La bombe d'Hiroshima (6 août 1945) . Récit du pilote de
l' " Enola Gay "


 " Les chronomètres indiquent exactement 9 h 15 quand vient le signal " bombe larguée "… Presque instantanément, je perçois que l'avion s'incline fortement et que sa vitesse augmente. Il vole plus vite, il me semble, qu'il n'a jamais volé, à ma connaissance, si vite qu'on pourrait redouter de le voir se briser en plein ciel… Mes yeux sont clos, et cependant je vois une étrange lueur pourpre, à travers mes paupières, sans doute, bien que ce soit physiquement impossible. Mais je me souviens très bien de ma sensation. J'ouvre les yeux. La lueur pourpre, qui vire maintenant au bleu, illumine complètement l'intérieur de l'avion, si violemment que malgré moi je cligne et referme les paupières, pour les rouvrir bientôt. Il ne s'est écoulé que 50 secondes depuis l'interruption de la tonalité… Peu après, une gifle brutale secoue l'avion, qui s'enfonce, je ne puis dire juste de combien… Une secousse apparemment identique survient presque immédiatement, suivie d'une troisième.
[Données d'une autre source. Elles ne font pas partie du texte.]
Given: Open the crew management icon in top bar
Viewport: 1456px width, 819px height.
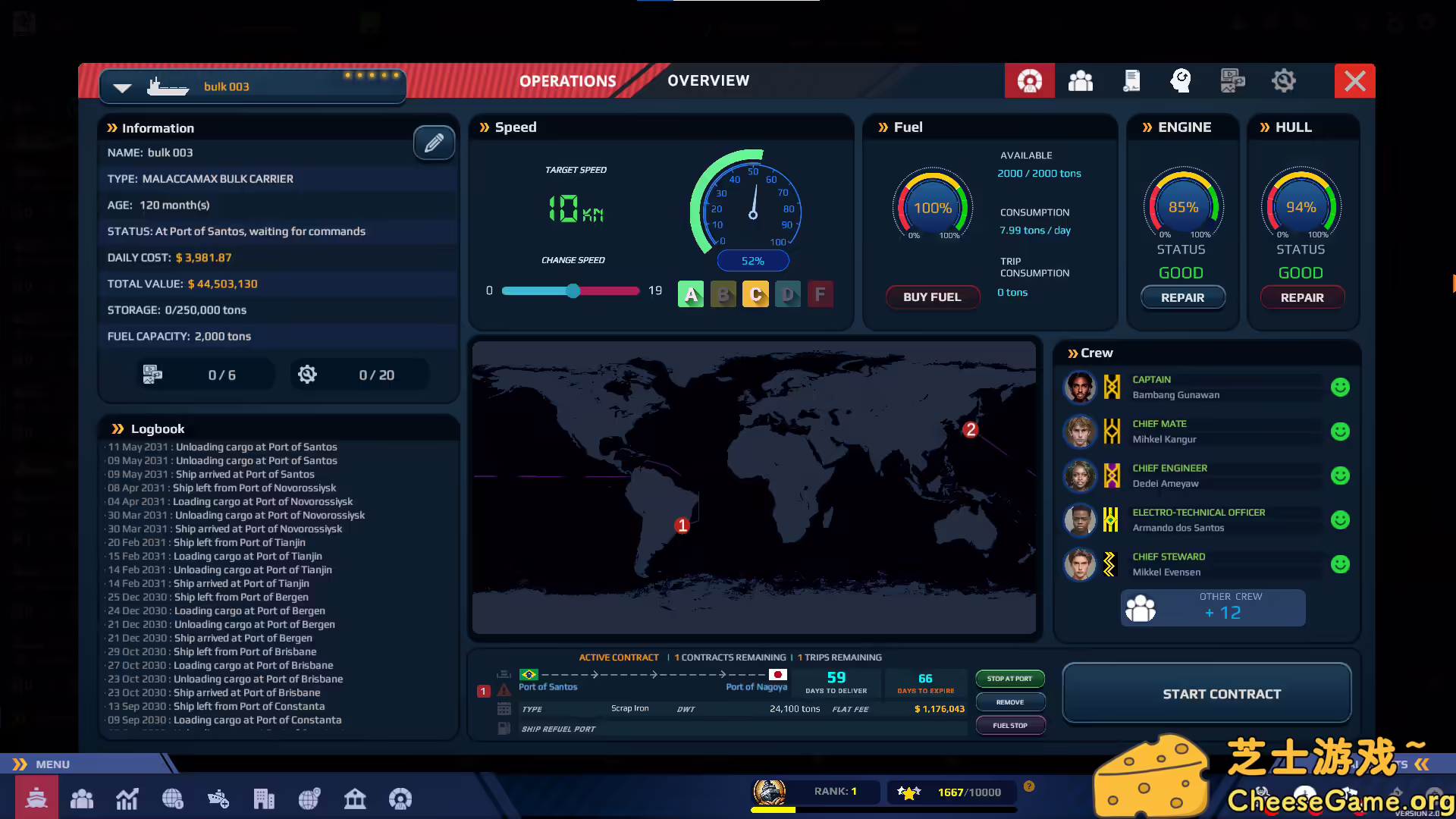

Le tout en 90 secondes à peu près. J'arrache mes lunettes et me précipite vers le navigateur. A cet instant, lors de mon premier coup d'œil sur l'extérieur, les yeux encore clignotants de l'intensité de l'aveuglante lueur pourpre qui enveloppait la terre dessous et le ciel dessus, j'ai l'impression, l'impression tragique, d'une effroyable hallucination… Dessous, aussi loin que la vue peut s'étendre, un immense incendie, mais qui n'a pas l'aspect brutal d'un incendie. Il est fait d'une douzaine de couleurs, toutes d'un éclat violent ; il présente plus de teintes différentes qu'il n'en existe à ma connaissance. Au centre, plus éclatante encore que tout le reste, une gigantesque boule de feu rouge qui paraît plus grosse que le soleil. Elle monte droit vers nous et très vite. En même temps, l'énorme sphère s'épanouit, au point de paraître couvrir toute la ville d'Hiroshima… La lueur pourpre vire maintenant au bleu vert, juste ourlée d'un soupçon de jaune. Venant d'en dessous, la boule de feu semble courir après la fumée qui s'élève, montant vers nous à une allure fantastique. Et cependant, l'avion s'éloigne à toute vitesse de ce qui reste d'Hiroshima… "

M. Miller et A. Spitzer, We dropped the A. Bomb (Nous avons largué la bombe atomique). Adaptation Robert de Marolles, Paris, Le Sillage, 1948 (D.R.)